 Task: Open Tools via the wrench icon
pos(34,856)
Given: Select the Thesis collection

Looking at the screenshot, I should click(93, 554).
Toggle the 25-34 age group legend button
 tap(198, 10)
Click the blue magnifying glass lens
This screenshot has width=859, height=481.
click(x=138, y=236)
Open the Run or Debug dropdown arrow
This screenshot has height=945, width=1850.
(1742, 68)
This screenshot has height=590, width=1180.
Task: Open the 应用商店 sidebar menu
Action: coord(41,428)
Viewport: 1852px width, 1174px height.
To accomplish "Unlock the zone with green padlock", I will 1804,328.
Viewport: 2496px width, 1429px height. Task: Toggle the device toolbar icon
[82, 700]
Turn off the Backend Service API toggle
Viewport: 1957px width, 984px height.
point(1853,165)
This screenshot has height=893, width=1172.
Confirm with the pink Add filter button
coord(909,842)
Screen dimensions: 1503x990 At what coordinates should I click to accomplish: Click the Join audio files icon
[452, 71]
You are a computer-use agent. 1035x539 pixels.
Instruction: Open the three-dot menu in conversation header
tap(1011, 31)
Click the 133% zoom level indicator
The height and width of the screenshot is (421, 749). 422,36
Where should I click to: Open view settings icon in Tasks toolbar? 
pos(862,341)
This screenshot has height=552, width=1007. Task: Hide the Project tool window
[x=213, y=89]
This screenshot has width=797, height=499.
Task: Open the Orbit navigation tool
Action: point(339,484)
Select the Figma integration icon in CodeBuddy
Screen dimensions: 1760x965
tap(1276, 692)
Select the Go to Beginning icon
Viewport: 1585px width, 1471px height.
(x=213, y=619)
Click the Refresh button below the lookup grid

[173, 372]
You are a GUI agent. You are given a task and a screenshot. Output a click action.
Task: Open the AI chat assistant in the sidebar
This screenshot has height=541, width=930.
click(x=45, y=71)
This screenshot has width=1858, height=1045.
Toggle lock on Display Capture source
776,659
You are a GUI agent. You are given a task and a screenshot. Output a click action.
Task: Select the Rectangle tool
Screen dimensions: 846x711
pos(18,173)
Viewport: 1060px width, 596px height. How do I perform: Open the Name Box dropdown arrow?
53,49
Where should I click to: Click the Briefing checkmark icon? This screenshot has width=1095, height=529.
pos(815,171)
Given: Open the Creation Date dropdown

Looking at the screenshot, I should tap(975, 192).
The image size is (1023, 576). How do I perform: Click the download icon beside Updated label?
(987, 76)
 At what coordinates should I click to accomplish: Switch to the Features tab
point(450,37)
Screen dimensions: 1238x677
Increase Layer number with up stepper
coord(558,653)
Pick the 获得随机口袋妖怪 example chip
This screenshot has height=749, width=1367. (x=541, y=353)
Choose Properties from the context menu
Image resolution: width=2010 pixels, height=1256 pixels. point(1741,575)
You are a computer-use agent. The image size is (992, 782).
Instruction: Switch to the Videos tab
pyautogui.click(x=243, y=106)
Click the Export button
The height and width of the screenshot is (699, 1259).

-=-=-=-=-

▶ Task description: Reproduce every entry above so that each one matches its source exactly.

▶ Solution below:
 Task: Open Tools via the wrench icon
pos(34,856)
Given: Select the Thesis collection

Looking at the screenshot, I should click(93, 554).
Toggle the 25-34 age group legend button
 tap(198, 10)
Click the blue magnifying glass lens
This screenshot has width=859, height=481.
click(x=138, y=236)
Open the Run or Debug dropdown arrow
This screenshot has height=945, width=1850.
(1742, 68)
This screenshot has height=590, width=1180.
Task: Open the 应用商店 sidebar menu
Action: coord(41,428)
Viewport: 1852px width, 1174px height.
To accomplish "Unlock the zone with green padlock", I will 1804,328.
Viewport: 2496px width, 1429px height. Task: Toggle the device toolbar icon
[82, 700]
Turn off the Backend Service API toggle
Viewport: 1957px width, 984px height.
point(1853,165)
This screenshot has height=893, width=1172.
Confirm with the pink Add filter button
coord(909,842)
Screen dimensions: 1503x990 At what coordinates should I click to accomplish: Click the Join audio files icon
[452, 71]
You are a computer-use agent. 1035x539 pixels.
Instruction: Open the three-dot menu in conversation header
tap(1011, 31)
Click the 133% zoom level indicator
The height and width of the screenshot is (421, 749). 422,36
Where should I click to: Open view settings icon in Tasks toolbar? 
pos(862,341)
This screenshot has height=552, width=1007. Task: Hide the Project tool window
[x=213, y=89]
This screenshot has width=797, height=499.
Task: Open the Orbit navigation tool
Action: point(339,484)
Select the Figma integration icon in CodeBuddy
Screen dimensions: 1760x965
tap(1276, 692)
Select the Go to Beginning icon
Viewport: 1585px width, 1471px height.
(x=213, y=619)
Click the Refresh button below the lookup grid

[173, 372]
You are a GUI agent. You are given a task and a screenshot. Output a click action.
Task: Open the AI chat assistant in the sidebar
This screenshot has height=541, width=930.
click(x=45, y=71)
This screenshot has width=1858, height=1045.
Toggle lock on Display Capture source
776,659
You are a GUI agent. You are given a task and a screenshot. Output a click action.
Task: Select the Rectangle tool
Screen dimensions: 846x711
pos(18,173)
Viewport: 1060px width, 596px height. How do I perform: Open the Name Box dropdown arrow?
53,49
Where should I click to: Click the Briefing checkmark icon? This screenshot has width=1095, height=529.
pos(815,171)
Given: Open the Creation Date dropdown

Looking at the screenshot, I should tap(975, 192).
The image size is (1023, 576). How do I perform: Click the download icon beside Updated label?
(987, 76)
 At what coordinates should I click to accomplish: Switch to the Features tab
point(450,37)
Screen dimensions: 1238x677
Increase Layer number with up stepper
coord(558,653)
Pick the 获得随机口袋妖怪 example chip
This screenshot has height=749, width=1367. (x=541, y=353)
Choose Properties from the context menu
Image resolution: width=2010 pixels, height=1256 pixels. point(1741,575)
You are a computer-use agent. The image size is (992, 782).
Instruction: Switch to the Videos tab
pyautogui.click(x=243, y=106)
Click the Export button
The height and width of the screenshot is (699, 1259).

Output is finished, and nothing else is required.